With the recent bs > ps support for btrfs, I'm wondering if it's 
possible to experiment some RAIDZ-like solutions to solve RAID56 
write-holes problems (at least for data COW cases) without traditional 
journal.

Currently my idea looks like this:

- Fixed and much smaller stripe data length
   Currently the data stripe length is fixed for all btrfs RAID profiles,
   64K.

   But will change to 4K (minimal and default) for RAIDZ chunks.

- Force a larger than 4K fs block size (or data io size)
   And that fs block size will determine how many devices we can use for
   a RAIDZ chunk.

   E.g. with 32K fs block size, and 4K stripe length, we can use 8
   devices for data, +1 for parity.
   But this also means, one has to have at least 9 devices to maintain
   the this scheme with 4K stripe length.
   (More is fine, less is not possible)


But there are still some uncertainty that I hope to get some feedback 
before starting coding on this.

- Conflicts with raid-stripe-tree and no zoned support
   I know WDC is working on raid-stripe-tree feature, which will support
   all profiles including RAID56 for data on zoned devices.

   And the feature can be used without zoned device.

   Although there is never RAID56 support implemented so far.

   Would raid-stripe-tree conflicts with this new RAIDZ idea, or it's
   better just wait for raid-stripe-tree?

- Performance
   If our stripe length is 4K it means one fs block will be split into
   4K writes into each device.

   The initial sequential write will be split into a lot of 4K sized
   random writes into the real disks.

   Not sure how much performance impact it will have, maybe it can be
   solved with proper blk plug?

- Larger fs block size or larger IO size
   If the fs block size is larger than the 4K stripe length, it means
   the data checksum is calulated for the whole fs block, and it will
   make rebuild much harder.

   E.g. fs block size is 16K, stripe length is 4K, and have 4 data
   stripes and 1 parity stripe.

   If one data stripe is corrupted, the checksum will mismatch for the
   whole 16K, but we don't know which 4K is corrupted, thus has to try
   4 times to get a correct rebuild result.

   Apply this to a whole disk, then rebuild will take forever...

   But this only requires extra rebuild mechanism for RAID chunks.


   The other solution is to introduce another size limit, maybe something
   like data_io_size, and for example using 16K data_io_size, and still
   4K fs block size, with the same 4K stripe length.

   So that every writes will be aligned to that 16K (a single 4K write
   will dirty the whole 16K range).
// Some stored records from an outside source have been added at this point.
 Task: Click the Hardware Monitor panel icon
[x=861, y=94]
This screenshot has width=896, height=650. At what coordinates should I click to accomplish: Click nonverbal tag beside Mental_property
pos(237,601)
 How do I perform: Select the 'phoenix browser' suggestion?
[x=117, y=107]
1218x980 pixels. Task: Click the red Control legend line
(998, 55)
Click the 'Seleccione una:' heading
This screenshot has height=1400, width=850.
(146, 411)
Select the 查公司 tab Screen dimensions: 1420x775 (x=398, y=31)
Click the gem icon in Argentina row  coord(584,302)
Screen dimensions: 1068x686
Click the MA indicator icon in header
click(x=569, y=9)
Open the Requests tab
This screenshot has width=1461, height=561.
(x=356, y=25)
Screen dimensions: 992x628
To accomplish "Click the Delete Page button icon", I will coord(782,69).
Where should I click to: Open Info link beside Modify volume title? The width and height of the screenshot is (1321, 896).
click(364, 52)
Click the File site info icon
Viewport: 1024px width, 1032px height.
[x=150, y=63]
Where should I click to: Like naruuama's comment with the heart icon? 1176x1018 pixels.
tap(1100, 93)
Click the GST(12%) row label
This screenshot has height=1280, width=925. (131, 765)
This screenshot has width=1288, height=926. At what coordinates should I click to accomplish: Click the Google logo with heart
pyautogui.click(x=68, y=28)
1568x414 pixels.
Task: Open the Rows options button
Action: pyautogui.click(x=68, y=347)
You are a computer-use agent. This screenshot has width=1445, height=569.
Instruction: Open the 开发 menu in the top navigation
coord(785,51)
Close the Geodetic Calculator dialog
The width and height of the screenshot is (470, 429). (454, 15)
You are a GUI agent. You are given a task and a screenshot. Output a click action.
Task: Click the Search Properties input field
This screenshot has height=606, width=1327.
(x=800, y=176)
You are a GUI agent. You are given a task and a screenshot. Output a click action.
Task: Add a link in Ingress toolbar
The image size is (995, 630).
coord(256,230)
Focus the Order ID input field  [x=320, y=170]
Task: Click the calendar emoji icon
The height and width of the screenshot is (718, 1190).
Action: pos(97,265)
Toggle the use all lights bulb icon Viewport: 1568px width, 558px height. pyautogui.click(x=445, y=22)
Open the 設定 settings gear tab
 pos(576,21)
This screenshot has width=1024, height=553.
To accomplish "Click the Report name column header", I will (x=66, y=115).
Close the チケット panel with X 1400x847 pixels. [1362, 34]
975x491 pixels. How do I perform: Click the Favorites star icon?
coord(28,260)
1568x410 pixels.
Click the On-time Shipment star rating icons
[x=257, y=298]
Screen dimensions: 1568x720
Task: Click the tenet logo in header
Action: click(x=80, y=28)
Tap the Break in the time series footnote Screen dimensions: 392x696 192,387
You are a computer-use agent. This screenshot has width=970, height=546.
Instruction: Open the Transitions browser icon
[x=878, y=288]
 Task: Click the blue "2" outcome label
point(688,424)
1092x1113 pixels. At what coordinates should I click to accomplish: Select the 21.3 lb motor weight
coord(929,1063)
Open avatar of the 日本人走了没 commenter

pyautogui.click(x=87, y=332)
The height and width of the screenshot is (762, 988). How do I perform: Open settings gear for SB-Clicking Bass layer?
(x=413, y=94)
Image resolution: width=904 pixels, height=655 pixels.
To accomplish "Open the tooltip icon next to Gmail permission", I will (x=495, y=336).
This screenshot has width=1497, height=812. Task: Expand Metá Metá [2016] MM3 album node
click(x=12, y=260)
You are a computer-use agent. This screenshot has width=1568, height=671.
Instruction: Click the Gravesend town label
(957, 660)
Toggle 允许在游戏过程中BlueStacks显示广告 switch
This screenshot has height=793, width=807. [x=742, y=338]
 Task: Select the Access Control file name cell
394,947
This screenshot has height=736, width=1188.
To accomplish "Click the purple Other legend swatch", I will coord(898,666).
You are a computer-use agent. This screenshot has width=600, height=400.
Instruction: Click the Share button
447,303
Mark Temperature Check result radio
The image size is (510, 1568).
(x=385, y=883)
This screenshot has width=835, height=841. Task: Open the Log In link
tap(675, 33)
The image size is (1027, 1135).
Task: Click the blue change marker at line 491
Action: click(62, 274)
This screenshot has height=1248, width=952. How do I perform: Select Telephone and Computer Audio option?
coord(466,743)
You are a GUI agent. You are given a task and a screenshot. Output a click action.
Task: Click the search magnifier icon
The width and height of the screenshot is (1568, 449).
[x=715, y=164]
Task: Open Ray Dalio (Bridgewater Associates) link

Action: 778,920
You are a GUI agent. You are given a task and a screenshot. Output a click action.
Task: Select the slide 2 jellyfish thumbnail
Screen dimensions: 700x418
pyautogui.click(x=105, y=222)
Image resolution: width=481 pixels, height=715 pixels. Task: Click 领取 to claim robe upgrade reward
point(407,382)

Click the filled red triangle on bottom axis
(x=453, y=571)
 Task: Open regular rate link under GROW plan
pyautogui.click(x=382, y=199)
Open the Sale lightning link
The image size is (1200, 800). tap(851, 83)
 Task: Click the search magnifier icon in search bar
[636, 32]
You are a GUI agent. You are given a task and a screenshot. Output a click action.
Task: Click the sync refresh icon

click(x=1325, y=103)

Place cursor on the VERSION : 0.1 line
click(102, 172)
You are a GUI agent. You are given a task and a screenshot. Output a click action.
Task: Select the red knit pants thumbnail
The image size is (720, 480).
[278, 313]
And checksum will be calculated for
   each 4K block.

   Then reading the 16K we verify every 4K block, and can detect which
   block is corrupted and just repair that block.

   The cost will be the extra space spent saving 4x data checksum, and
   the extra data_io_size related code.


- Way more rigid device number requirement
   Everything must be decided at mkfs time, the stripe length, fs block
   size/data io size, and number of devices.

   Sure one can still add more devices than required, but it will just
   behave like more disks with RAID1.
   Each RAIDZ chunk will have fixed amount of devices.

   And furthermore, one can no longer remove devices below the minimal
   amount required by the RAIDZ chunks.
   If going with 16K blocksize/data io size, 4K stripe length, then it
   will always require 5 disks for RAIDZ1.
   Unless the end user gets rid of all RAIDZ chunks (e.g. convert
   to regular RAID1* or even SINGLE).

- Larger fs block size/data io size means higher write amplification
   That's the most obvious part, and may be less obvious higher memory
   pressure, and btrfs is already pretty bad at write-amplification.

   Currently page cache is relying on larger folios to handle those
   bs > ps cases, requiring more contigous physical memory space.

   And this limit will not go away even the end user choose to get
   rid of all RAIDZ chunks.


So any feedback is appreciated, no matter from end users, or even ZFS 
developers who invented RAIDZ in the first place.

Thanks,
Qu